▸ **Exercise instructions**
Reproduce verbatim the records below from the line containing "What do you see at coordinates (1094, 627)" through the line containing "center [924, 402].", including both of those lines and nothing else.

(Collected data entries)

↓↓↓

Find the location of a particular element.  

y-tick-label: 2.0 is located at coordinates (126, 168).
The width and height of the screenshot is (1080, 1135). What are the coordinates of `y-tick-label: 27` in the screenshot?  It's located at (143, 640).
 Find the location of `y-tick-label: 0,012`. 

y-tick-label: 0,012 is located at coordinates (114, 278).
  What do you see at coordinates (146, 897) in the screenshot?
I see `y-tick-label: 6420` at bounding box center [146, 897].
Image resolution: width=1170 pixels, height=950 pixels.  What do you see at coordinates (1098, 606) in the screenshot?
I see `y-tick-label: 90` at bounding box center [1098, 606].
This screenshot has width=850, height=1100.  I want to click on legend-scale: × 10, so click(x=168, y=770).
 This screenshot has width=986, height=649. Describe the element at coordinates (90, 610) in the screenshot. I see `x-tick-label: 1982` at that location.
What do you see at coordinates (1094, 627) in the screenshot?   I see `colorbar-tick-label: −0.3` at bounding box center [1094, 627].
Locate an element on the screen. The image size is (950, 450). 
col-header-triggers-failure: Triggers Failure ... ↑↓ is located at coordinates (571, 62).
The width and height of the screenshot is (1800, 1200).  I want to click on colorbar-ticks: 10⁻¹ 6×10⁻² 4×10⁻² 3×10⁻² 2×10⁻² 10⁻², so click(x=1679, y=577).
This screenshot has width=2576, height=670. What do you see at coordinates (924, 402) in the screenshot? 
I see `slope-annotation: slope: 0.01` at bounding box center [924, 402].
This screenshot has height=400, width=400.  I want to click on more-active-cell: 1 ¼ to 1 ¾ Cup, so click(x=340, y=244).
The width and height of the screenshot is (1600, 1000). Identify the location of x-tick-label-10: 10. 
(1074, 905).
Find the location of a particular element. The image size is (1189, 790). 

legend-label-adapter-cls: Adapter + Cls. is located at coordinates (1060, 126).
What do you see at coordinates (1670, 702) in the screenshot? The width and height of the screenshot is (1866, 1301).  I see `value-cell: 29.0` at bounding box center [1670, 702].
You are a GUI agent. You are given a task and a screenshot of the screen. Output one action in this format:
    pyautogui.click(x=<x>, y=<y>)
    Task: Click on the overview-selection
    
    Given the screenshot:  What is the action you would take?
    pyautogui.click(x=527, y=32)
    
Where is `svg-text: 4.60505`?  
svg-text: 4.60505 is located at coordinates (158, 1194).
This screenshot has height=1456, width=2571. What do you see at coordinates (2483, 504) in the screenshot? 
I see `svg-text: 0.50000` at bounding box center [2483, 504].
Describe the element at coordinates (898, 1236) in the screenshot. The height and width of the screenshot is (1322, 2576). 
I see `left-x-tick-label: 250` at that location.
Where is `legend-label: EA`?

↑↑↑

▸ **Response for this exercise**
What do you see at coordinates (1094, 627) in the screenshot?   I see `colorbar-tick-label: −0.3` at bounding box center [1094, 627].
Locate an element on the screen. The image size is (950, 450). 
col-header-triggers-failure: Triggers Failure ... ↑↓ is located at coordinates (571, 62).
The width and height of the screenshot is (1800, 1200).  I want to click on colorbar-ticks: 10⁻¹ 6×10⁻² 4×10⁻² 3×10⁻² 2×10⁻² 10⁻², so click(x=1679, y=577).
This screenshot has width=2576, height=670. What do you see at coordinates (924, 402) in the screenshot? 
I see `slope-annotation: slope: 0.01` at bounding box center [924, 402].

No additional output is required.